Up from Bondage: The Literatures of Russian and African American Soul, by Dale E. Peterson. Durham: Duke UP, 2000. 249 pp. ISBN 0-8223-2560-8.

The possibility of comparing Russian and African-American experiences of bondage within literate cultures that celebrated the European Enlightenment tale of progress toward free individuals and self-determining nations has been an attractive and intriguing one recognized first by some of the African American writers and thinkers examined in Dale Peterson's Up from Bondage: The Literatures of Russian and African American Soul. Academics have addressed the problem in the biographical details of individual authorial inspiration and from a historical-sociological perspective in work such as Peter Kolchin's Unfree Labor: American Slavery and [End Page 222] Russian Serfdom (Cambridge: Harvard UP, 1987). Although the suggestive parallels of intellectual and literary history have been, in this reviewer's experience, a topic of conversation in and out of the classroom, Peterson's is, so far as I know, a pioneering overview. Compiled largely of previously published essays substantially reworked into explicitly comparative exercises (a sign of an evolving sensibility on the author's part and, perhaps, an indication of continuing uncertainty about the status of comparative work in many of our discipline-based journals), Up from Bondage has much to offer the student of the varieties of nationalism in the course of performing some new readings of Russian and African American literary classics.

Peterson's chapters pair Russian and African American members of literate elites, examining their strategies for negotiating with the conventions of European culture in order to come to terms with or problematize the relations of their marginalized peoples to an exclusionary, Eurocentric process of universal history, whether by devising means for "belated" assimilation or for producing a recognizably unique, oppositional ethnic voice. The time span and range of textual practices are broad, extending from Alexander Crummell to Henry Louis Gates, Jr., and Houston Baker, Jr., on the one hand, and from Peter Chaadaev to Valentin Rasputin on the other.

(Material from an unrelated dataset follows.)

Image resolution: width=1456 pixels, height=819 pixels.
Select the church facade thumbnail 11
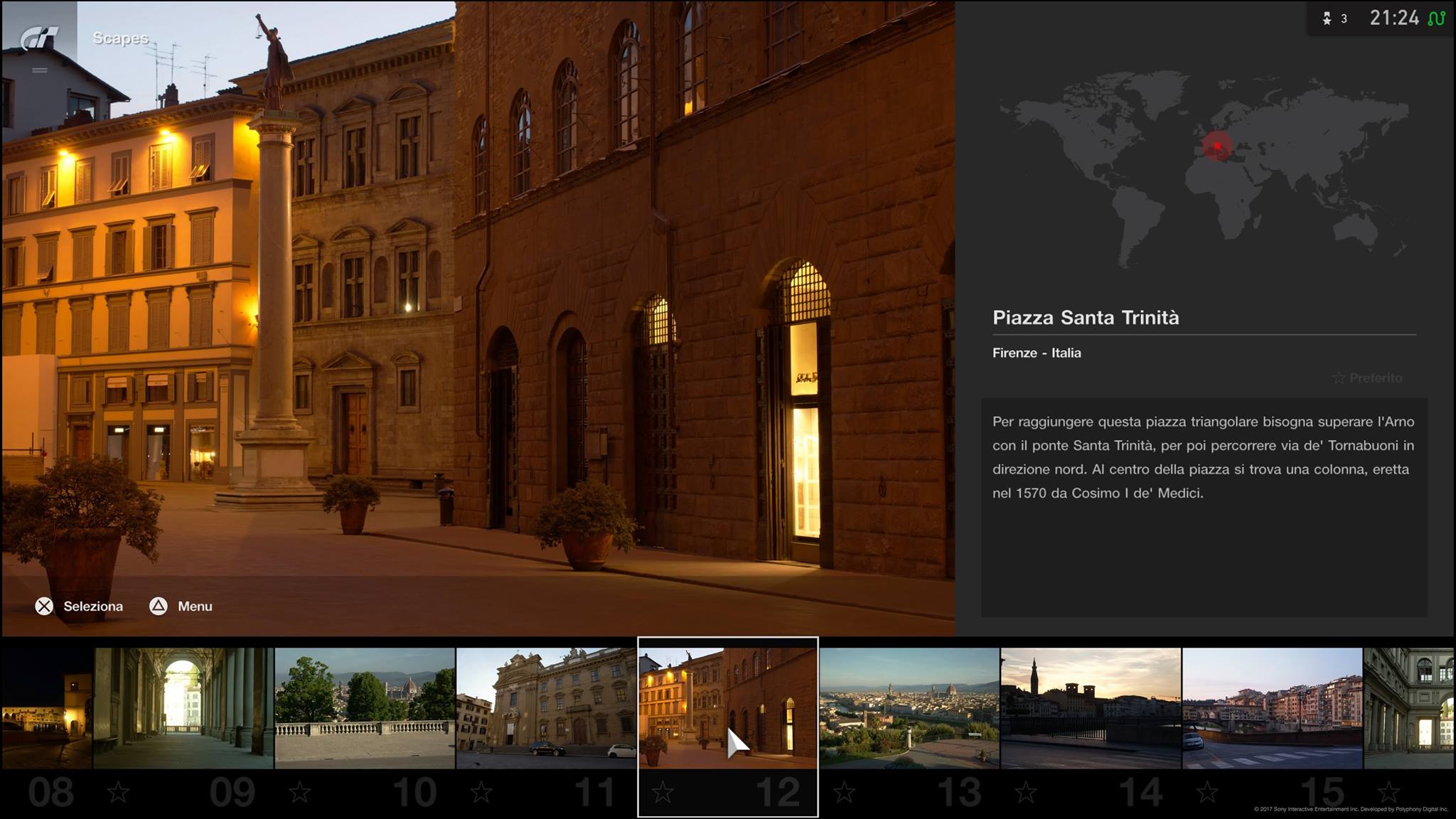[x=546, y=707]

Any foray into such a field of comparison always leaves the author open to accusations of arbitrariness. I thought, for instance, that where Peterson had chosen Ivan Kireevsky's Slavophilism, Vladimir Solov'ev's complexly ambiguous position on nationalism would provide a more appropriate comparison to W. E. B. Du Bois's early formulations of a socially constructed but effectively real race idea. Still, the ease with which alternate or additional comparisons may be suggested merely confirms Peterson's basic premise that such comparison has much to teach us. He must be congratulated on the fruitfulness of his endeavor, which draws out the many nuances of cultural nationalism through the evidence of convincing close textual reading and scholarly synthesis. Paying careful attention to the details of literary genre, historical and geographical situation, and the interplay of "roots and routes,'" Peterson never allows his objects to collapse into an assimilating sameness. "Soul" is a term whose meaning is radically heterogeneous not only across cultures, but within each. Peterson, rather than attempting to exhaust the subject, has wisely chosen to compile an introductory survey that gestures toward further detailed research, inviting the reader to extend the dialogue.

 



Thomas J. Kitson

Thomas J. Kitson received his MA from The Ohio State University and is continuing his graduate studies at Columbia University in New York.